The five questions for one of the schemata are shown in Table 3. The additional schemata can be viewed in Supporting Details in the Supplemental Material available on-line. The eight questions were displayed on a single page with instructions at the top, and the questionnaire took 5 to 10 min to complete.
Sample Questions From Experiment 2
Note: A predictive judgment is a prediction of the likelihood of an effect based on its cause; a diagnostic judgment is a diagnosis of the likelihood of a cause based on its effect. Full conditionals contain alternative causes; no-alternative conditionals do not contain alternative causes. For strength-of-alternative questions, participants rated the strength of the alternatives presented. Participants rated how likely each event was on a scale ranging from 0, impossible, to 100, definite.
Results and discussion
Mean judgments for the predictive and diagnostic questions are shown in Figure 2a. A 2 (direction of inference: predictive or diagnostic) × 2 (condition type: full or no-alternative) analysis of variance revealed a significant interaction between direction of inference and condition type, F(1, 58) = 22.4, p < .0001, η p 2 = .3, as predicted by the neglect hypothesis. There were also main effects of direction of inference, F(1, 58) = 10.6, p < .01, η p 2 = .2, and condition type, F(1, 58) = 24.3, p < .0001, η p 2 = .3. Planned comparisons revealed a significant difference between full (M = 54.7) and no-alternative (M = 83.3) diagnostic conditionals, t(58) = 7.0, p < .0001, Cohen’s d = 1.8, but none for full (M = 59.2) or no-alternative (M = 58.8) predictive conditionals, t(58) < 0.08, p > .9, Cohen’s d = 0.02.

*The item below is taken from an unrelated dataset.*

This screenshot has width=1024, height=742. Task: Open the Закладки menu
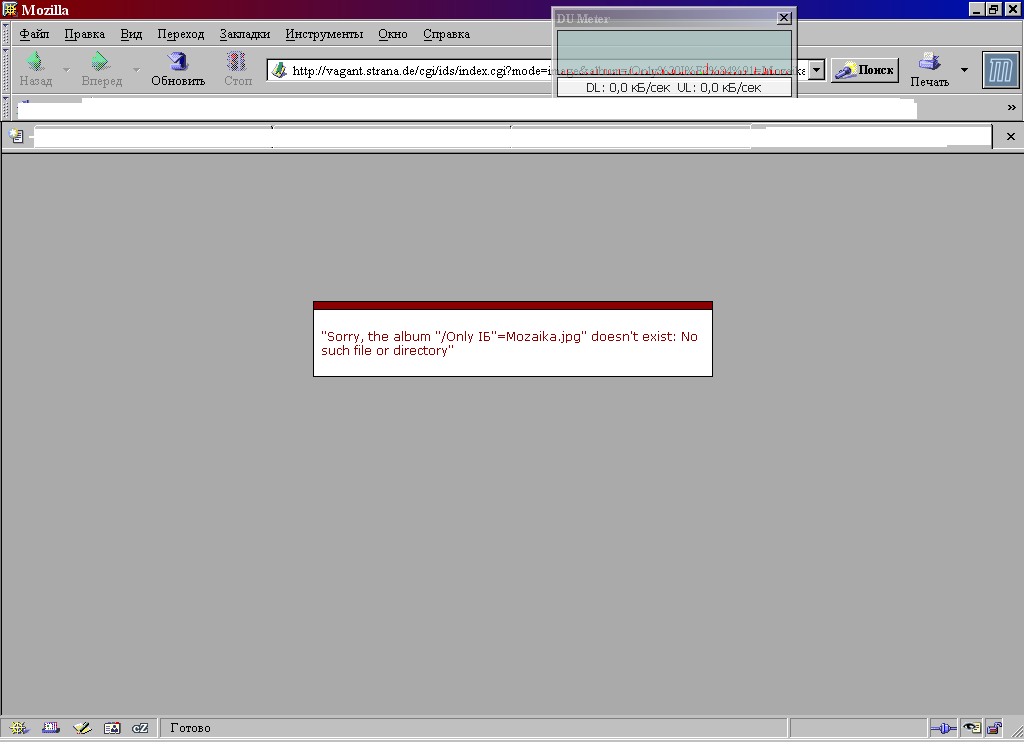point(244,34)
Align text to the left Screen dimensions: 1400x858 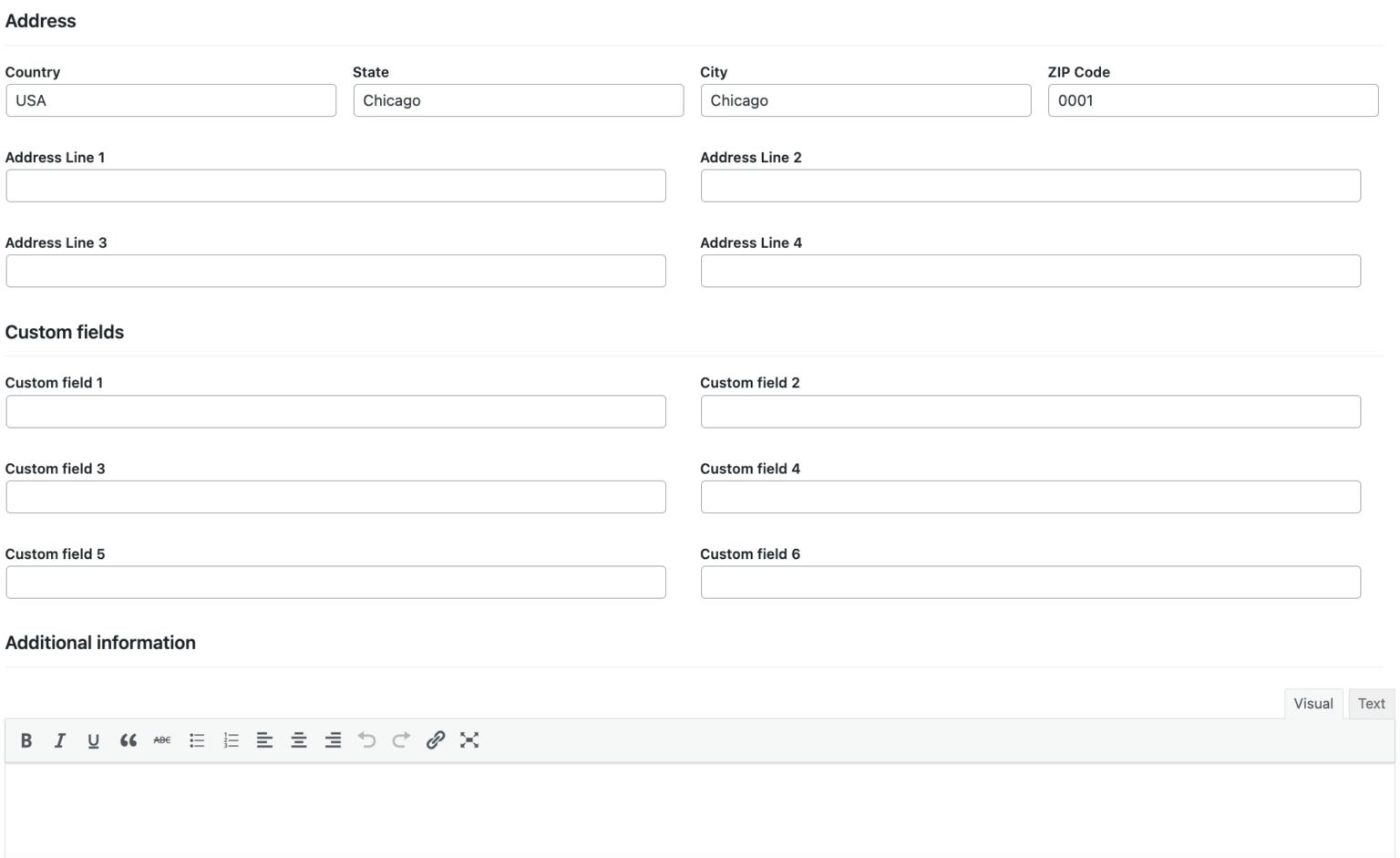pyautogui.click(x=264, y=740)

Mean likelihood rating as a function of (a) type of judgment (predictive or diagnostic) and type of conditional (full or no-alternative) and (b) type of judgment, type of conditional, and type of alternative schemata (strong or weak) in Experiment 2. Participants rated likelihood on a scale ranging from 0, impossible, to 100, definite. Error bars represent standard errors.
We divided the schemata evenly into strong versus weak alternatives on the basis of the strength-of-alternatives ratings. Mean conditional probability judgments for each group are shown in Figure 2b. To assess the effect of strength of alternatives on full and no-alternative judgments, we compared responses to strong and weak items separately for each type of question. Strong alternatives yielded lower diagnostic full-conditional judgments than weak alternatives, t(56) = 4.3, p < .0001, Cohen’s d = 1.1. None of the other groups showed differences across the strong/weak factor.
As in Experiment 1, the presence of alternatives influenced only diagnostic judgments and did so appropriately: Strong alternatives lowered full diagnostic conditional judgments to a greater degree than weak alternatives, but the strength of alternatives had no effect on no-alternative diagnostic judgments. Predictive judgments were insensitive to both the strength and even absence of alternatives. The results again suggested that people neglect alternatives in the predictive direction but treat alternatives appropriately when reasoning diagnostically.
Experiment 3
Experiment 3 was designed to replicate and extend the results of Experiment 2 to causal transmission arguments of the type tested in Fernbach et al. (2009). These arguments manipulated strength of alternatives, allowing further validation of the pattern of neglect in Experiment 2.
Method
Sixty-three Brown University students participated for class credit or were paid $8 per hour. They were divided into four groups. Groups 1 and 2 answered the full-conditional questions, and Groups 3 and 4 answered the no-alternative conditional questions. Each question referred to a causal transmission in which a predicate was transmitted from a cause category to an effect category. For each set of categories, we used two predicates: one that implied strong alternative causes and one that implied weak alternative causes. Fernbach et al. (2009) had verified that the strong predicates yielded higher alternative-strength judgments than did the weak predicates. As in Experiment 2, no participant saw the predictive and diagnostic questions for a particular predicate. We used 10 sets of categories and two predicates per set. Each participant therefore answered 20 questions. Participants rated how likely each event was on a scale ranging from 0, impossible, to 100, definite.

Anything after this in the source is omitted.